The result should consist solely of the line containing "The image size is (614, 280)." and the lines that follow it below, each reproduced exactly, the last line included.
*** Opening Data for this task ***
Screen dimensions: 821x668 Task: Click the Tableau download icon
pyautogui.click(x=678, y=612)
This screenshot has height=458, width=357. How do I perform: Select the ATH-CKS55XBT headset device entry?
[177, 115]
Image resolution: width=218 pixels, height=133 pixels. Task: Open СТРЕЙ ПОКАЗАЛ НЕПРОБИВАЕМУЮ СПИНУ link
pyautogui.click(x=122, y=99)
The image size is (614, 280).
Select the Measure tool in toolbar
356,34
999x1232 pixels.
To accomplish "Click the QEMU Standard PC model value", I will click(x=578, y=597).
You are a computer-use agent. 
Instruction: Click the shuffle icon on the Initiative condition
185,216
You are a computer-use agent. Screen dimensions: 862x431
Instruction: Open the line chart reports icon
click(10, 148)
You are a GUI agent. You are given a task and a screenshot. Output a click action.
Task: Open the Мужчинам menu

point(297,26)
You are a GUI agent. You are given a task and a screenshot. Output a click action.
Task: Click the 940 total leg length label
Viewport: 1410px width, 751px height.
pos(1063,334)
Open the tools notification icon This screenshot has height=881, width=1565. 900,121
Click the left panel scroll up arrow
*** Closing Data for this task ***
Solution to the exercise |
The image size is (614, 280).
Select the Measure tool in toolbar
356,34
999x1232 pixels.
To accomplish "Click the QEMU Standard PC model value", I will click(x=578, y=597).
You are a computer-use agent. 
Instruction: Click the shuffle icon on the Initiative condition
185,216
You are a computer-use agent. Screen dimensions: 862x431
Instruction: Open the line chart reports icon
click(10, 148)
You are a GUI agent. You are given a task and a screenshot. Output a click action.
Task: Open the Мужчинам menu

point(297,26)
You are a GUI agent. You are given a task and a screenshot. Output a click action.
Task: Click the 940 total leg length label
Viewport: 1410px width, 751px height.
pos(1063,334)
Open the tools notification icon This screenshot has height=881, width=1565. 900,121
Click the left panel scroll up arrow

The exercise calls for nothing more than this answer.